### To be done
Please gather every line of the listing below that contains the string "target". Case matters.
start
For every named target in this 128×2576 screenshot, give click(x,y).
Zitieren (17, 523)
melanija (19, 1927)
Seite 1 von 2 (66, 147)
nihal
end
### Answer to the exercise
For every named target in this 128×2576 screenshot, give click(x,y).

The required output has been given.